In the end, I created a program that helps people to prepare for high-stakes performances and interactions. Amazingly, it worked. I learned how to get the upper hand over myself in my auditions (although it certainly took some trial and error), and ultimately, I won the audition that I most wanted to win—a position in the orchestra of the Canadian Opera Company. Today, I blow into my wooden stick and wiggle my fingers in the opera pit while famous singers scream high drama in fancy wigs and cakey makeup right above my head. Occasionally, stray flower petals, fake dollar bills, and imitation snow find their way from the stage down into the pit, landing on my music stand at curtain time. It’s quite a nice life.
I did not initially set out to create a curriculum on the mindset of optimal performance, or to expand into a coaching career. My first motivation was purely to improve my own performance by getting to the academic root of the sport and performance psychology material without someone else’s lens filtering (and clouding!) it for me. I wanted to get past the consumer-grade literature—and all those maddening Venn diagrams—and understand the psychological mechanisms of peak performance and under-performance. I wanted to understand what the Olympic winners understood. I wanted to figure out what tools and methods would work for me, exactly when and where I needed them. I wanted to improve my own consistency in performances and win the orchestral job of my dreams.
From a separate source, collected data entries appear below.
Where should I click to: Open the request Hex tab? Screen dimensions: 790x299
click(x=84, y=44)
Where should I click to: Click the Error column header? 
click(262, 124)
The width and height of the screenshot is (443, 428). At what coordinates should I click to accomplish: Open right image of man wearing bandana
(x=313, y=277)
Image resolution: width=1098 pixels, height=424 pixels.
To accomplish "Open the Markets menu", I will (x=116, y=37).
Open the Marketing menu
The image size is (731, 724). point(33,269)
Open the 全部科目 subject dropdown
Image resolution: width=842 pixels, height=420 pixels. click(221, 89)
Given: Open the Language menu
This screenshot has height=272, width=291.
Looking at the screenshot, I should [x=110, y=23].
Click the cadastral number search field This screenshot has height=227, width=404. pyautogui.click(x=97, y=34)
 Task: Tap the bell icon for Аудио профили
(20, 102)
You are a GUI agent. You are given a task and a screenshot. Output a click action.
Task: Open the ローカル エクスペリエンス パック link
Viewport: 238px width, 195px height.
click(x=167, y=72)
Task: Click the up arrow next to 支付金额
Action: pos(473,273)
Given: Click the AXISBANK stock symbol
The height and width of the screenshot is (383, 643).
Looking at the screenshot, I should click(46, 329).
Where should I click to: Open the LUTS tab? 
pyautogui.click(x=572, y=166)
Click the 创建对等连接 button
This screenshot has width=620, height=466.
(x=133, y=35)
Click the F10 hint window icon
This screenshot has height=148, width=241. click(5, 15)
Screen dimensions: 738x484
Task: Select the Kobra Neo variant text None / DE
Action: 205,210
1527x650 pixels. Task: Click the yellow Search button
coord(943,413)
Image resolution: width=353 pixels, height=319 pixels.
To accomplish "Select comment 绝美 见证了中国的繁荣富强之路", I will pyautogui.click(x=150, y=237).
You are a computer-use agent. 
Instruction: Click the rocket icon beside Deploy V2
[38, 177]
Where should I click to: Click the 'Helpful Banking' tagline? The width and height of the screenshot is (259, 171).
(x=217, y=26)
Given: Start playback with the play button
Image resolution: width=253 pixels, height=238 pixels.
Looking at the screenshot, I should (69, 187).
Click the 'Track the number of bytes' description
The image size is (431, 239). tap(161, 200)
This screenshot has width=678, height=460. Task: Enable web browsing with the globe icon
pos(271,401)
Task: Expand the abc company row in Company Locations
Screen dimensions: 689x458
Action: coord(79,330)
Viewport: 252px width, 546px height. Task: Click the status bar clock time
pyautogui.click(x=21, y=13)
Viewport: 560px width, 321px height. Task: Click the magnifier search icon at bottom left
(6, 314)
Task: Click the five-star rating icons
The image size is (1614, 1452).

Now I want to share with you some of what I have learned along the way. What follows in this book is an introduction to and overview of mental and physical preparation and performance skills, and an exploration into understanding and managing the physical manifestations of freakage-outage.
Join me for the adventure over the next 300 pages, and let’s explore:

Before you read on and embark upon this adventure with me, I want to be clear with you about what my background is, and isn’t.
Although I have formally studied psychology and counselling, I am not a licensed psychologist or counsellor; I am a performing artist and a coach to performing artists and career professionals. I offer you my experiences, learnings, observations, and approaches to understanding and tackling the physiology and psychology of sub-optimal performance. In plain-speak, that means that I am just an orchestral bassoonist who was tired of underperforming and learned a few things along the way, and now I offer you what I have learned about how and why our minds and bodies fail us when we’re nervous. I’m telling you where I failed, what I learned, and what helped me to succeed—but I am not telling you to do what I did. You, decide for yourself. Race your own race, be your own self, and follow what feels right to you. Even if that’s bananas. (More on bananas later.)
Of course if at any point you feel like your anxieties are greater than this book can help you with, please do consult with a qualified counsellor. If any point you think I have no idea what I am talking about, just stop reading and give the book away to one of those free roadside libraries. And if at any point you think I’m brilliant, hooray! (My Dad thinks I am brilliant.)